* Your assignment
In the entries that follow, find the word "Show" and report each line it is on.

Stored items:
____

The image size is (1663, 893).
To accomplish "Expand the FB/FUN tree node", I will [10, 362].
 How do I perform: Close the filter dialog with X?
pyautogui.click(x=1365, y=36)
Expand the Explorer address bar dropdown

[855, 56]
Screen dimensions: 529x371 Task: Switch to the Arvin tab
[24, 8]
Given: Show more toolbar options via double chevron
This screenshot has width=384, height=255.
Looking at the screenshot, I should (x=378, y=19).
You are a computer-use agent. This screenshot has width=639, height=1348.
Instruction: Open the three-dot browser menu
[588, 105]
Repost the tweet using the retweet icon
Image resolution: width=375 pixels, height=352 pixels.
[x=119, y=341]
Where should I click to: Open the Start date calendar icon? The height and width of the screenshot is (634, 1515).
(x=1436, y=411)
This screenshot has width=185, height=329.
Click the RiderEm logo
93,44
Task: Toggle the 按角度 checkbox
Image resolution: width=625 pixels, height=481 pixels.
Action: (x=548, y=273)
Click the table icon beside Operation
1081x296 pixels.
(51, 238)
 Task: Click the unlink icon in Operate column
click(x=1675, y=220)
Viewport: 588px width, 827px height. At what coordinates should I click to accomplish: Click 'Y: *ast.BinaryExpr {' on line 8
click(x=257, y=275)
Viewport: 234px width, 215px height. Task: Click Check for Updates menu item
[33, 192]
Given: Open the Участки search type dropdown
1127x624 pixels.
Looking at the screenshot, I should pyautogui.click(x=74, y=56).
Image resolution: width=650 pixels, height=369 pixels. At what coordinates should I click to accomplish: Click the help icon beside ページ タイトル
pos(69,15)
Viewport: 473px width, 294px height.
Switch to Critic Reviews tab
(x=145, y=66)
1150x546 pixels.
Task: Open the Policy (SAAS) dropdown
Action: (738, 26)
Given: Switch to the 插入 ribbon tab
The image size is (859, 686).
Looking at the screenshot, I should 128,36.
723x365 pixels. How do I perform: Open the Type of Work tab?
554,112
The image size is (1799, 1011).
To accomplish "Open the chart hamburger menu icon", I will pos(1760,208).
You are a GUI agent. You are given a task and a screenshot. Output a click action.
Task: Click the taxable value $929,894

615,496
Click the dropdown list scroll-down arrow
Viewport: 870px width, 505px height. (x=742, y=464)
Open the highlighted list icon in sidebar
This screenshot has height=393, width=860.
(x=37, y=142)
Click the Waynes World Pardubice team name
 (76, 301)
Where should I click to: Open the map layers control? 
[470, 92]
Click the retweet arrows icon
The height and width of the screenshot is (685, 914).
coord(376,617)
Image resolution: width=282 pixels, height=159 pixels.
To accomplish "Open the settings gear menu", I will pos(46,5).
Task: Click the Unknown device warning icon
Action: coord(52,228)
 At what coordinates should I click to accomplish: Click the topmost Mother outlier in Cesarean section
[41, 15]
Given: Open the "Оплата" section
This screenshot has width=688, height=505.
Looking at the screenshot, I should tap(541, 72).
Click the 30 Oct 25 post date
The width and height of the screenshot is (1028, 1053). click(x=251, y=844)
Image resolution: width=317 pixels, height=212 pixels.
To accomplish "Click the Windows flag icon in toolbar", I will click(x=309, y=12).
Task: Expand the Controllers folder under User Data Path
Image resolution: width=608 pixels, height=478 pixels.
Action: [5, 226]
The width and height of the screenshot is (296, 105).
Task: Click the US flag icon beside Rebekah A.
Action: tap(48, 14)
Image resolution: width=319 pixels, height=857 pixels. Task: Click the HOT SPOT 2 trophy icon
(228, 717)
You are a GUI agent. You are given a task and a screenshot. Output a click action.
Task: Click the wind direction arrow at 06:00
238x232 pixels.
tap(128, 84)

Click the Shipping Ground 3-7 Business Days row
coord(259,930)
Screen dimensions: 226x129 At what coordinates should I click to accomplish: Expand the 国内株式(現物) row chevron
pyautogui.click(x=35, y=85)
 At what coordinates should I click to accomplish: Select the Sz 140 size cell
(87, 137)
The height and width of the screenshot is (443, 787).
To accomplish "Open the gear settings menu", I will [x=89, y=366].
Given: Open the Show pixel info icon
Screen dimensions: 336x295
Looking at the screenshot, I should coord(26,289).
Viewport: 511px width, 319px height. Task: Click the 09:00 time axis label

____

* Response to the task
Given: Show more toolbar options via double chevron
Given: Open the Show pixel info icon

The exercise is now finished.